-- What is required --
Would you repeat each line below precisely as it stands?

-- The data --
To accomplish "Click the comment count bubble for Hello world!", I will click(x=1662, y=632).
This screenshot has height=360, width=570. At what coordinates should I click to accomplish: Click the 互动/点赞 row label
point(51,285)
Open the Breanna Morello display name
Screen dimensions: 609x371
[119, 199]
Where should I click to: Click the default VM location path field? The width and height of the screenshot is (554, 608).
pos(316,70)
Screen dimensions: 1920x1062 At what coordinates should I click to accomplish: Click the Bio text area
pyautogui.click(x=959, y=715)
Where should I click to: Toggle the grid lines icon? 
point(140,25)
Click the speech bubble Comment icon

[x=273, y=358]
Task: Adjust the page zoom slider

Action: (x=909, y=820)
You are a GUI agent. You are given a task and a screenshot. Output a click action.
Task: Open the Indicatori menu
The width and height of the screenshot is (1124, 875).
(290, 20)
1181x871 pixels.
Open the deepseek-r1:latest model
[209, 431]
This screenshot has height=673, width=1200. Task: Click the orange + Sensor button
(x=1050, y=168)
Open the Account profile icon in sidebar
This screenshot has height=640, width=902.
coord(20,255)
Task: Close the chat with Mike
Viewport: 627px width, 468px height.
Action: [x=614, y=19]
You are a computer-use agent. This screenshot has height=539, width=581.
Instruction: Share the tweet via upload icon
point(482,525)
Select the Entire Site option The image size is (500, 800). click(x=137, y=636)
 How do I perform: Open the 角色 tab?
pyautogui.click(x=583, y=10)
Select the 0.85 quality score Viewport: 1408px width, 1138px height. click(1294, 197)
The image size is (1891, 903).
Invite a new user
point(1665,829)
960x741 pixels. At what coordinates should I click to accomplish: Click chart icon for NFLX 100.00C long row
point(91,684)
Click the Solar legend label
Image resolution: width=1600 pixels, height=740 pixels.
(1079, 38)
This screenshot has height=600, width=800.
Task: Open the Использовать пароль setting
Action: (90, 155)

-- Response to this exercise --
To accomplish "Click the comment count bubble for Hello world!", I will click(x=1662, y=632).
This screenshot has height=360, width=570. At what coordinates should I click to accomplish: Click the 互动/点赞 row label
point(51,285)
Open the Breanna Morello display name
Screen dimensions: 609x371
[119, 199]
Where should I click to: Click the default VM location path field? The width and height of the screenshot is (554, 608).
pos(316,70)
Screen dimensions: 1920x1062 At what coordinates should I click to accomplish: Click the Bio text area
pyautogui.click(x=959, y=715)
Where should I click to: Toggle the grid lines icon? 
point(140,25)
Click the speech bubble Comment icon

[x=273, y=358]
Task: Adjust the page zoom slider

Action: (x=909, y=820)
You are a GUI agent. You are given a task and a screenshot. Output a click action.
Task: Open the Indicatori menu
The width and height of the screenshot is (1124, 875).
(290, 20)
1181x871 pixels.
Open the deepseek-r1:latest model
[209, 431]
This screenshot has height=673, width=1200. Task: Click the orange + Sensor button
(x=1050, y=168)
Open the Account profile icon in sidebar
This screenshot has height=640, width=902.
coord(20,255)
Task: Close the chat with Mike
Viewport: 627px width, 468px height.
Action: [x=614, y=19]
You are a computer-use agent. This screenshot has height=539, width=581.
Instruction: Share the tweet via upload icon
point(482,525)
Select the Entire Site option The image size is (500, 800). click(x=137, y=636)
 How do I perform: Open the 角色 tab?
pyautogui.click(x=583, y=10)
Select the 0.85 quality score Viewport: 1408px width, 1138px height. click(1294, 197)
The image size is (1891, 903).
Invite a new user
point(1665,829)
960x741 pixels. At what coordinates should I click to accomplish: Click chart icon for NFLX 100.00C long row
point(91,684)
Click the Solar legend label
Image resolution: width=1600 pixels, height=740 pixels.
(1079, 38)
This screenshot has height=600, width=800.
Task: Open the Использовать пароль setting
Action: (90, 155)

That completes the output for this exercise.